- Provided data:
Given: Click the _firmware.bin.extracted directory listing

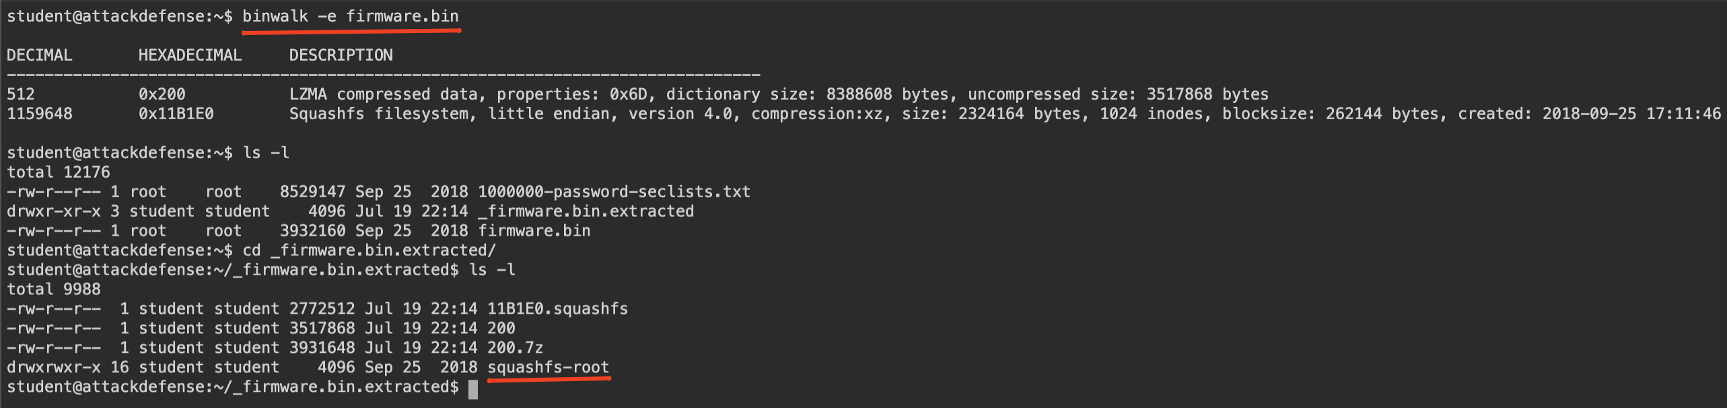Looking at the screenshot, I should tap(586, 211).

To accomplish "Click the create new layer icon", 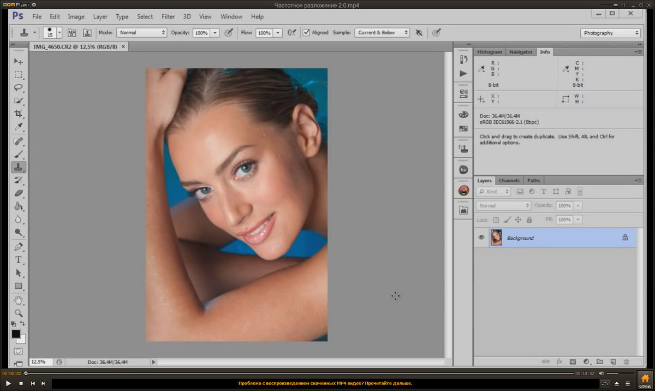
* * *
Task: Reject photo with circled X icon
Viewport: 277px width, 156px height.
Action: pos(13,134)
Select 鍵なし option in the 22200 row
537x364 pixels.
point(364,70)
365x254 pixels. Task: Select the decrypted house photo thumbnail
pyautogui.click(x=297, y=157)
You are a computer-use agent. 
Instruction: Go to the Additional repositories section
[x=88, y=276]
---
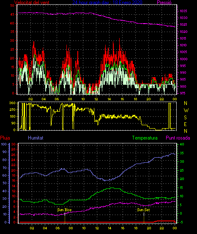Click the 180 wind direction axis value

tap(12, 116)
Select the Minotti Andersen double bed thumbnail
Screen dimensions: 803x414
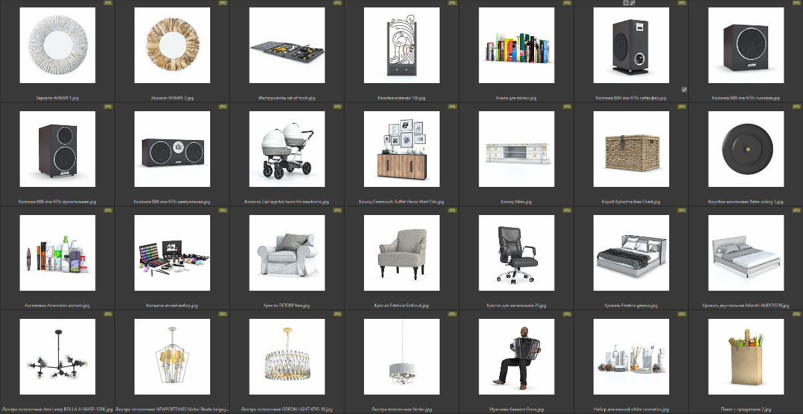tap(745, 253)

- What the task requires:
Keep to the lines above from the line with "Given: Click the" to the line with "the create new", and set down exactly those, inclusive, with nothing else and every picture left out.

- Response for this exercise:
Given: Click the _firmware.bin.extracted directory listing

Looking at the screenshot, I should tap(586, 211).

To accomplish "Click the create new layer icon", 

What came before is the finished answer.